Meskipun namanya "Perjanjian Primordial" (Alast), terdapat diskusi mengenai kapan tepatnya peristiwa ini terjadi. Mayoritas mufassir sepakat bahwa ini terjadi setelah penciptaan ruh Adam, tetapi sebelum ruh-ruh keturunannya dimasukkan ke dalam jasad. Ini adalah momen yang berada di luar batas waktu fisik (*Dahr*), terjadi di dimensi eksistensi ruhani.
Bagi teologi Islam, penting untuk memposisikan peristiwa ini di luar urutan sebab-akibat duniawi. Jika perjanjian ini terjadi di dunia, ia akan tunduk pada batasan waktu dan tempat, sehingga mengurangi universalitas dan keabadian hujjah-nya. Karena ia terjadi di Alam Arwah, ia mengikat semua entitas ruhani, terlepas dari di mana atau kapan mereka dilahirkan di bumi.
Pemahaman ini menegaskan bahwa setiap jiwa memiliki sejarah spiritual yang lebih tua dan lebih mendalam daripada sejarah fisik mereka di dunia ini. Kita adalah makhluk spiritual yang sedang menjalani pengalaman fisik, bukan sebaliknya.
Pada akhirnya, Surah Al-Araf Ayat 172 adalah puncak dari teologi keadilan dan universalitas. Allah adalah adil karena Dia tidak meminta pertanggungjawaban atas sesuatu yang tidak diketahui. Dengan adanya kesaksian purba, setiap manusia memasuki dunia dengan modal iman yang telah diakui dan ditegaskan secara sadar.
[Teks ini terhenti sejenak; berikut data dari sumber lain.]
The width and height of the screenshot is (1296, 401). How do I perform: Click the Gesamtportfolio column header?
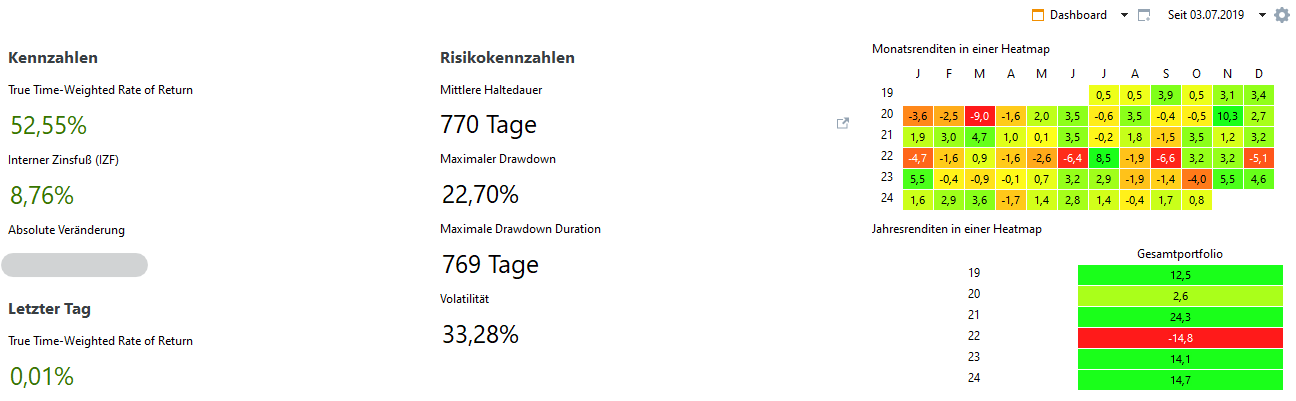1180,253
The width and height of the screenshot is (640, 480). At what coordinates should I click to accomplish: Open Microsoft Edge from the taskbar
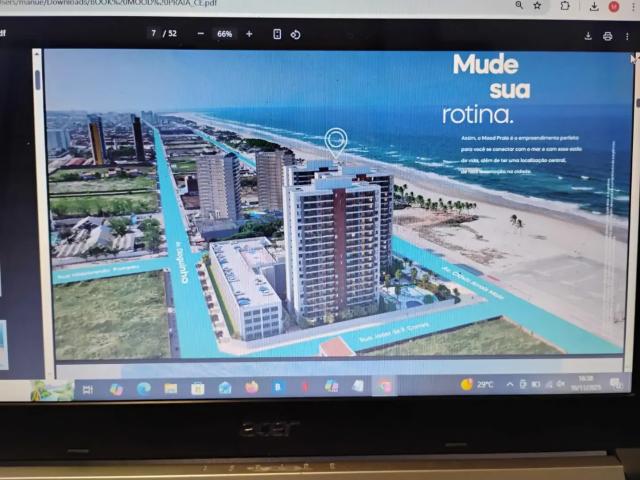[x=144, y=388]
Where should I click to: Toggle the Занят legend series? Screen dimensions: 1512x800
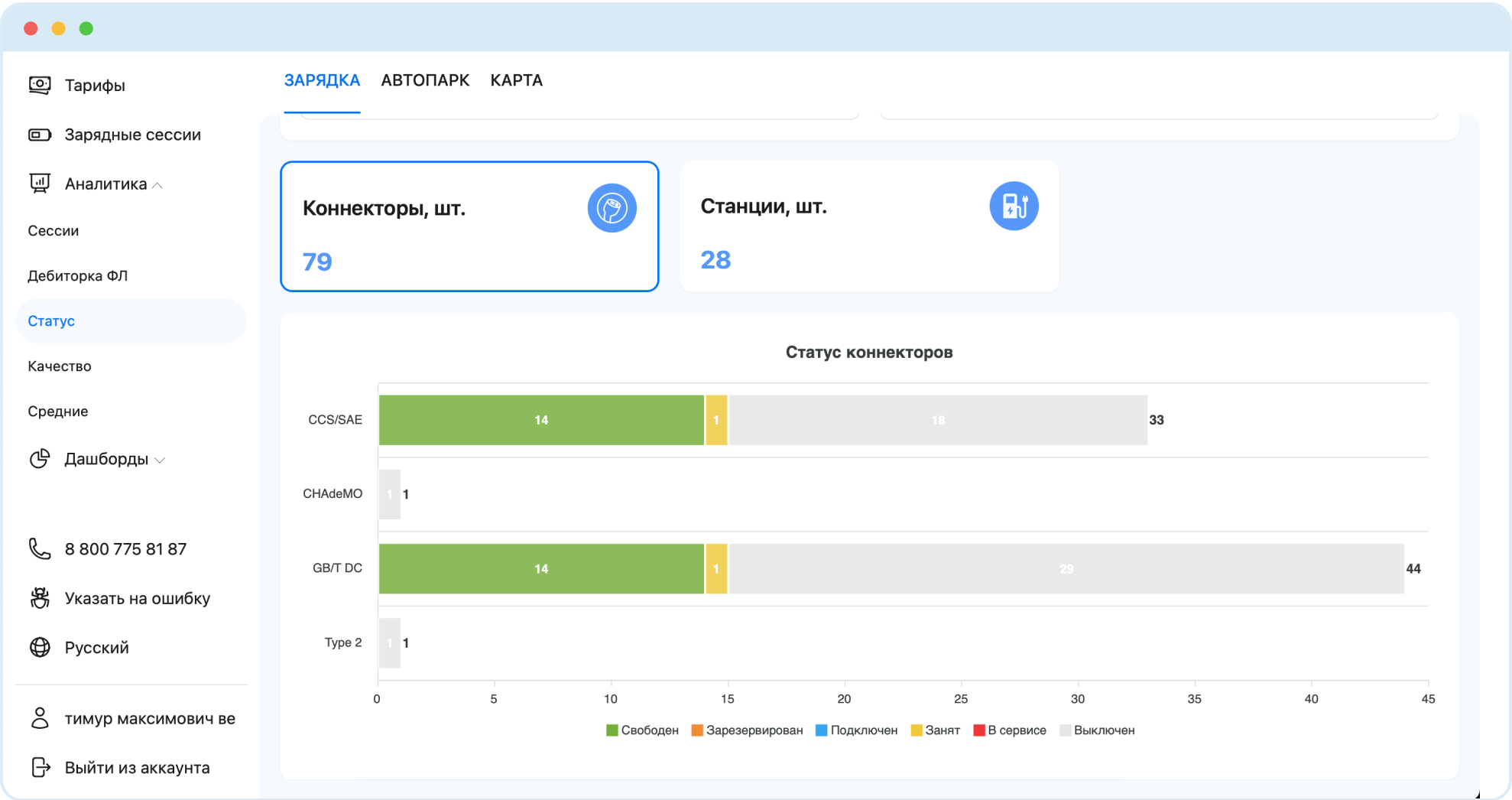coord(936,730)
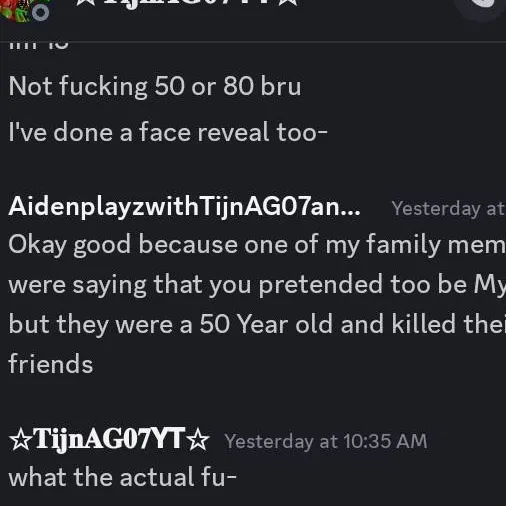
Task: Click the star before TijnAG07YT in the last message
Action: (20, 440)
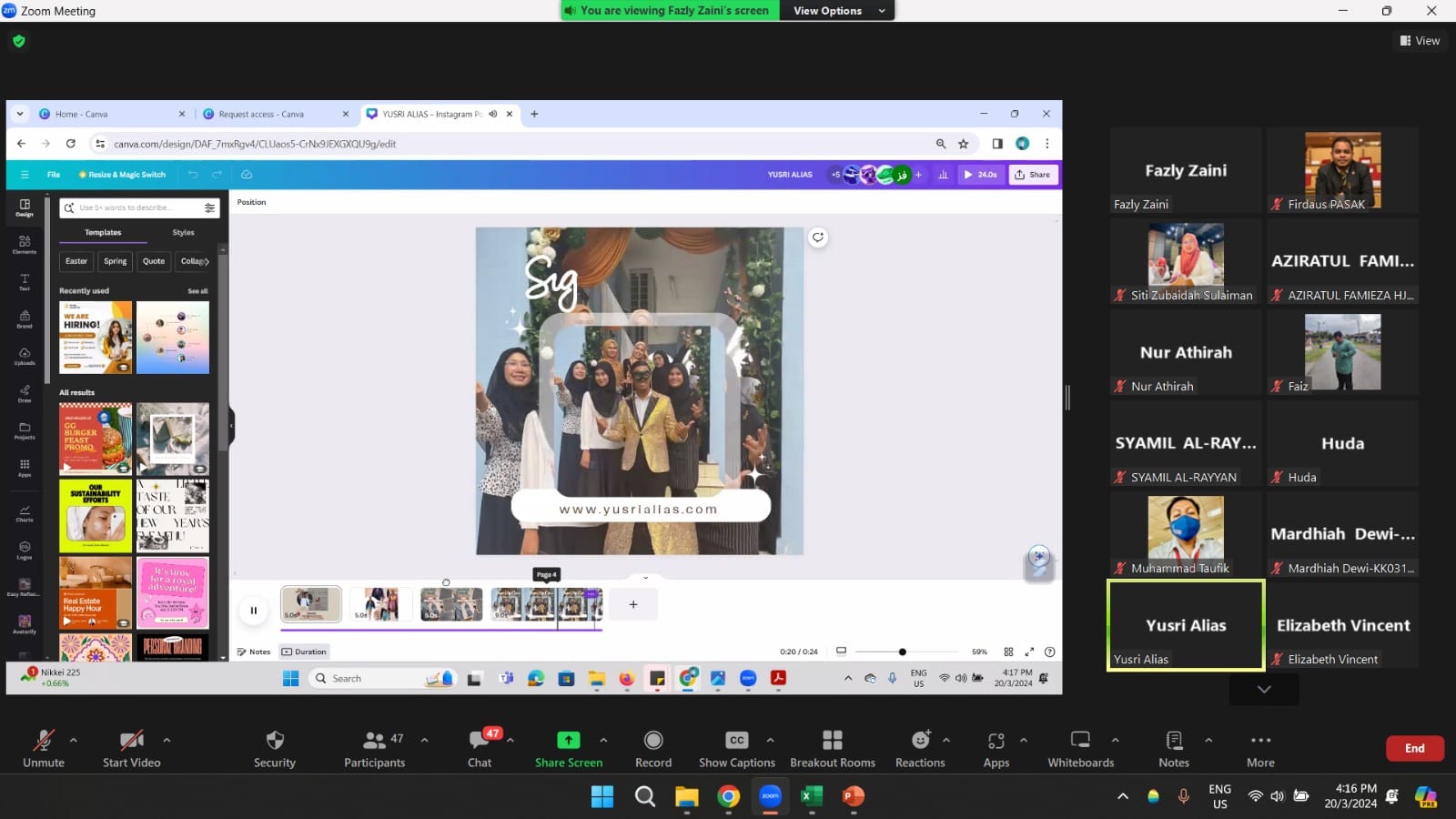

Ayat ini mengajarkan bahwa inti dari Islam adalah pengembalian kepada fitrah, penepatan janji, dan penegasan Tauhid. Tugas kita di dunia adalah membersihkan cermin hati agar memori *Bala, Syahidna* dapat terpantul jernih. Melalui ibadah, zikir, dan kepatuhan terhadap syariat, kita memastikan bahwa pada Hari Kiamat kelak, kita akan berdiri teguh sebagai saksi yang menepati janji, bukan sebagai orang-orang yang lengah.
Penghayatan mendalam terhadap Perjanjian Alast mengubah cara pandang kita terhadap dunia. Dunia menjadi arena untuk mewujudkan kesaksian spiritual tersebut, dan setiap cobaan adalah ujian seberapa kuat kita mempertahankan komitmen Tauhid yang telah disumpahkan di hadapan Tuhan semesta alam.
Ini adalah seruan abadi kepada setiap insan: Kenalilah dirimu, kenalilah janji yang telah kau buat, dan hiduplah sesuai dengan cahaya Fitrah yang telah dianugerahkan padamu sejak awal keberadaanmu.
Rangkaian penjabaran ini, yang berpangkal pada satu ayat tunggal, mencakup dimensi teologis, filosofis, etika, dan spiritual yang tak terbatas. Setiap kata, setiap frasa, dalam Al-Araf 172 adalah gerbang menuju pemahaman yang lebih mendalam tentang hubungan abadi antara Khaliq (Pencipta) dan makhluk (yang diciptakan).